Hello, Aziz, and thank you for A2A.
I know that the settlers of Al-Hamidiyah fled Crete after Crete gained autonomy, and Christian Cretans started reprisals against Muslim Cretans. (In fact, as I found on Trove, the only time my hometown of Sitia was mentioned in the Australian press was for massacres of Muslims). The town Al-Hamidiyah was named after the Sultan who resettled them there.
I know that the folk of Al-Hamidiyah were ethnic Greek Cretans, and held on to their dialect and customs in Syria. So when the Greek journalists come visiting, they are touched by the maps of Crete on the wall, and the pure Cretan dialect, and the longing they express for their lost motherland. (Just like the Albanians who moved to Italy from the Peloponnese: Moj e Bukura More.) And they’re pretty chuffed that the folk of Al-Hamidiyah have not adopted the polygamy of their neighbours.
They don’t mention as prominently that the folk of Al-Hamidiyah want to visit Crete, but the Greek government won’t issue them visas. Or that the folk of Al-Hamidiyah are the “Turk Cretans” that Greek literature vilifies.
I know that my ancestral village of Zakros has what looks to be a pre-Hellenic name. And that the neighbouring abandoned Muslim village of Zákathos has what is pretty definitely a pre-Hellenic name (it’s almost identical to Zacynthus). Which means four thousand years of habitation, unplugged because of the population exchanges.

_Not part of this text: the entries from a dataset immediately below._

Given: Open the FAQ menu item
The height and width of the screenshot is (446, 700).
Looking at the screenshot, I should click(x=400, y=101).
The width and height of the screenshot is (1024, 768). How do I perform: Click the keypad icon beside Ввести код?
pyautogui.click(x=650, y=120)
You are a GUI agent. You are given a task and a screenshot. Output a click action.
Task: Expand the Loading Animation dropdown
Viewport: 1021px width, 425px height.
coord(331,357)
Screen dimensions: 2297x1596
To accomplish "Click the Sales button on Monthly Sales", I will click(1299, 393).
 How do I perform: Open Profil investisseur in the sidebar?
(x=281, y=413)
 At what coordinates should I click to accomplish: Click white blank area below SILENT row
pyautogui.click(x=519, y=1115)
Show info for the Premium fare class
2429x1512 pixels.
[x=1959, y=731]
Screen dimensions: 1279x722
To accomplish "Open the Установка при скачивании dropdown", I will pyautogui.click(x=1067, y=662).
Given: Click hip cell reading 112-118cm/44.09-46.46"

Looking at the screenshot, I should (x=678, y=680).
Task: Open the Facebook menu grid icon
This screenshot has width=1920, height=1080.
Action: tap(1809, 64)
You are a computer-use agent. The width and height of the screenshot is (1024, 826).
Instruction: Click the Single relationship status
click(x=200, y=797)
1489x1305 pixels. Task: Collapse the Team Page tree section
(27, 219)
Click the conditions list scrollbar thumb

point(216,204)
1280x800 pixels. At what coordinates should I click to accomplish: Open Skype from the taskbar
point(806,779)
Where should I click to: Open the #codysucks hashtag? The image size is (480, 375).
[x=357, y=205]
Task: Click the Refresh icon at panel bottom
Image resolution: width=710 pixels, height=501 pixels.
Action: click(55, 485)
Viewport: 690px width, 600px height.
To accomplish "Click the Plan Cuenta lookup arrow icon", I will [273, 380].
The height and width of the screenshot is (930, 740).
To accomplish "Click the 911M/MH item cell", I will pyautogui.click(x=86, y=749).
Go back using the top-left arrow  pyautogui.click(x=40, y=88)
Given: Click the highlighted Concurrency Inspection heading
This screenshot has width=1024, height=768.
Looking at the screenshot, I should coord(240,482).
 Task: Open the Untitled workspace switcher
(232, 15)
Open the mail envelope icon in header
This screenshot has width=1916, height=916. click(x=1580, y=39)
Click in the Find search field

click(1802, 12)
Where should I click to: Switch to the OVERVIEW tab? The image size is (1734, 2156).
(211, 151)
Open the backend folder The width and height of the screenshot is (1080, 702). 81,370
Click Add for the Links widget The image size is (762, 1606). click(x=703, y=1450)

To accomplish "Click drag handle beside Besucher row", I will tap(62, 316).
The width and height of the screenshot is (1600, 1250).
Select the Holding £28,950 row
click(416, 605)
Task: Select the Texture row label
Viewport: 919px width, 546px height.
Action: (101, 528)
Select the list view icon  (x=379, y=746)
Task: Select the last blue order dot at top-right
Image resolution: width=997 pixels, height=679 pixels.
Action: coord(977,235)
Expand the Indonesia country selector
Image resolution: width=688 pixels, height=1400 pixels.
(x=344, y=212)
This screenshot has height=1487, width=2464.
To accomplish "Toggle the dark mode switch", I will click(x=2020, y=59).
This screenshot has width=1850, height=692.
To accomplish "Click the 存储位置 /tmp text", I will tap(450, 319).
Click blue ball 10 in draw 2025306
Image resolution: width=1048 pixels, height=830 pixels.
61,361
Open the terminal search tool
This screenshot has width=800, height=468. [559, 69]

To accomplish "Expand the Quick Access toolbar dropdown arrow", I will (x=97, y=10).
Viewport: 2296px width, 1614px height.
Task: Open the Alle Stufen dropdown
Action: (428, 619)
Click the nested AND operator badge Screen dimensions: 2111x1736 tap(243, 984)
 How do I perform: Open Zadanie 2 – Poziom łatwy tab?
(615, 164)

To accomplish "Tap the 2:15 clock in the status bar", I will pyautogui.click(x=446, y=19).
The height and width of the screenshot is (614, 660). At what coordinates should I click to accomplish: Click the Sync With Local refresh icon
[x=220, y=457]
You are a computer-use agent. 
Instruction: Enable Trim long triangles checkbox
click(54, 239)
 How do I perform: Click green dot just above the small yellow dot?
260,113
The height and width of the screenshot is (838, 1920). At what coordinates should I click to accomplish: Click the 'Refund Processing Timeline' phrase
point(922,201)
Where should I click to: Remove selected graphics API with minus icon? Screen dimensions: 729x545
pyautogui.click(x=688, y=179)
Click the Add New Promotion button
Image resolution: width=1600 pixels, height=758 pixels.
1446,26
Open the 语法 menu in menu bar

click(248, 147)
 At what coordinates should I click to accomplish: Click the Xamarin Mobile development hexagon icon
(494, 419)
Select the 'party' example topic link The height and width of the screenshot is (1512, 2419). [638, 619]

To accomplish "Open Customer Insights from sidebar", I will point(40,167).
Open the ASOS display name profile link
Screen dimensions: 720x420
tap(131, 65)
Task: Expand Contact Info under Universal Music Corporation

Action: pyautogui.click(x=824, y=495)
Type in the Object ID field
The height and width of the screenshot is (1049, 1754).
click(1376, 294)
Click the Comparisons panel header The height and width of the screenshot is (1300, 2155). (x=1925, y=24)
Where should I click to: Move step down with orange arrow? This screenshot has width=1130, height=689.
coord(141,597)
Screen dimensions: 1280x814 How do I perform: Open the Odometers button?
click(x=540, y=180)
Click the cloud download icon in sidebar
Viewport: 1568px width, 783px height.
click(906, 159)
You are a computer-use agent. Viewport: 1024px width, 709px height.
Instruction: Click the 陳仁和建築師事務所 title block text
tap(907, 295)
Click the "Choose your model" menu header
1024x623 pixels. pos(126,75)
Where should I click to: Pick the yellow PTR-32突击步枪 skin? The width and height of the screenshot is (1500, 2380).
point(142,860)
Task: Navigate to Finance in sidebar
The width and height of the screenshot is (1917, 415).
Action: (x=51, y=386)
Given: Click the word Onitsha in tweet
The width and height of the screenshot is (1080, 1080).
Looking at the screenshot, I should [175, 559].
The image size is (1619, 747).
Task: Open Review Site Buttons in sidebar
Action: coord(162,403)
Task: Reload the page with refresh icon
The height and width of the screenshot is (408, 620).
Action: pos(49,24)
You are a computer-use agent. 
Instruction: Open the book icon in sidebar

I know that the Cretan Turks could have remained the brothers of us Christian Greeks’, had the religion of Greece been Grecism instead of Christianity. (I’m alluding to the decision that Albania made, “the religion of Albania is Albanianism”.) Then again, if Greece were a cosmopolitan, non-sectarian nation, it would not have been Greece. It might have been the pan-Balkan confederation that Rigas Feraios had in mind instead.